Jean fut le dernier à sombrer sur la terre molle et granuleuse qui parsemait le sol.
Lorsque ce fut fait, les anges, car comment appeler des êtres aux sourires tendres, aux ailes d’oiseau, descendant les méandres d’un ciel de feu en tournoyant en danse, en ballet de plumes et de courbes, si ce ne sont des anges ? Les anges, donc, s’assirent en compagnie de Michel et de Gabriel, et regardèrent en un mélange d’attendrissement et de perplexité les humains allongés. Les femmes les premières, appuyèrent sur une perle de nacre qui parait leur robe, et ôtèrent leurs lourdes ailes, qu’elles plièrent avec soin, caressant et lissant leur matière duveteuse. Puis les hommes leur firent écho, et bientôt, là où la terre s’étendait en une morne inertie, des couvertures d’un blanc neigeux vinrent en stopper la mélancolique monotonie.

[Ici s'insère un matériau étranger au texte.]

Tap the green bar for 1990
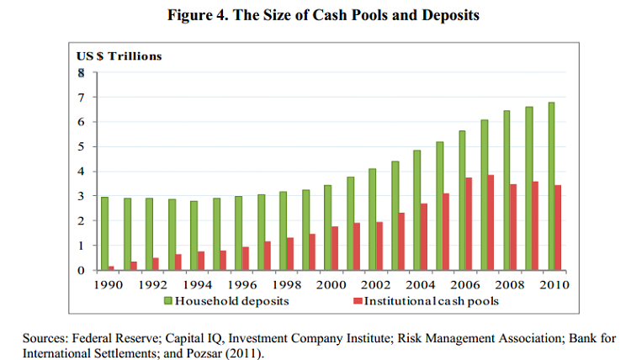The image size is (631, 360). tap(104, 234)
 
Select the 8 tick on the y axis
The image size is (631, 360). tap(81, 73)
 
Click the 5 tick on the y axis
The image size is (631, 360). tap(81, 147)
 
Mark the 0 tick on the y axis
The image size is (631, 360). tap(81, 271)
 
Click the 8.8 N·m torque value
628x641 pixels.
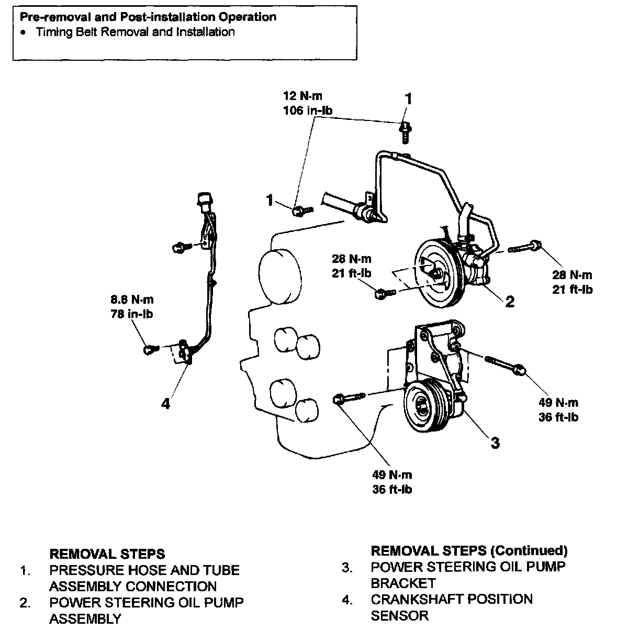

Michel prit alors la parole, son sourire de Joconde, mystérieux et cynique tourné vers l’horizon nébuleux :
- "Les Hommes…Il leur faut bien un minimum de décorum pour accepter l’inacceptable…Comme cela me rend nostalgique…
- Tu veux dire, leur mort leur parait moins douloureuse si elle se passe comme ils ont appris à le croire ?" demanda Gabriel en aidant une très jeune femme qui se débattait avec la fermeture de son harnais métallique recouvert de plume.
- "Oui… Ils ont tellement besoin de se raccrocher à quelque chose qu’ils connaissent, même lorsque leur vie s’achève. Depuis quand sont ils ainsi, Gabriel ?
- "Depuis toujours mon ami. Peut être plus maintenant, mais ils l’ont toujours été."
Michel sembla sur le point de dire quelque chose, puis se tut. Gabriel adressa un signe de tête à la jeune ange, puis la regarda charger sur son épaule le dernier homme endormi, Jean, avant de s’envoler à la poursuite des autres, qui flottèrent quelques instants dans l’air chargé de leur odeur entêtante avant de disparaître dans le lointain.
Puis il vint sans bruit près de son compagnon, et lui tint la main.
"Ces anges…Comment crois tu que les hommes réagiraient, s’ils voyaient des anges sans ailes, voler comme des oiseaux de chair et de sang, si peu semblables à ceux qu’on leur a donné comme images de l’au- delà ? Ils sont comme des enfants, Michel…Ils ont inventé un paradis idyllique, et ils veulent que la réalité y ressemble. Comme je les aime, mais comme ils me fatiguent…"
Sans un mot de plus, les archanges levèrent leurs yeux sans âge sur l’étroit boyau de noirceur qui conduisait au désert de lumière. Le bruit amplifié de chutes alourdies leur provient du tunnel, comme des appels de détresse immuables. Alors ils se remirent en marche vers son entrée, pour accueillir de nouvelles âmes en perdition.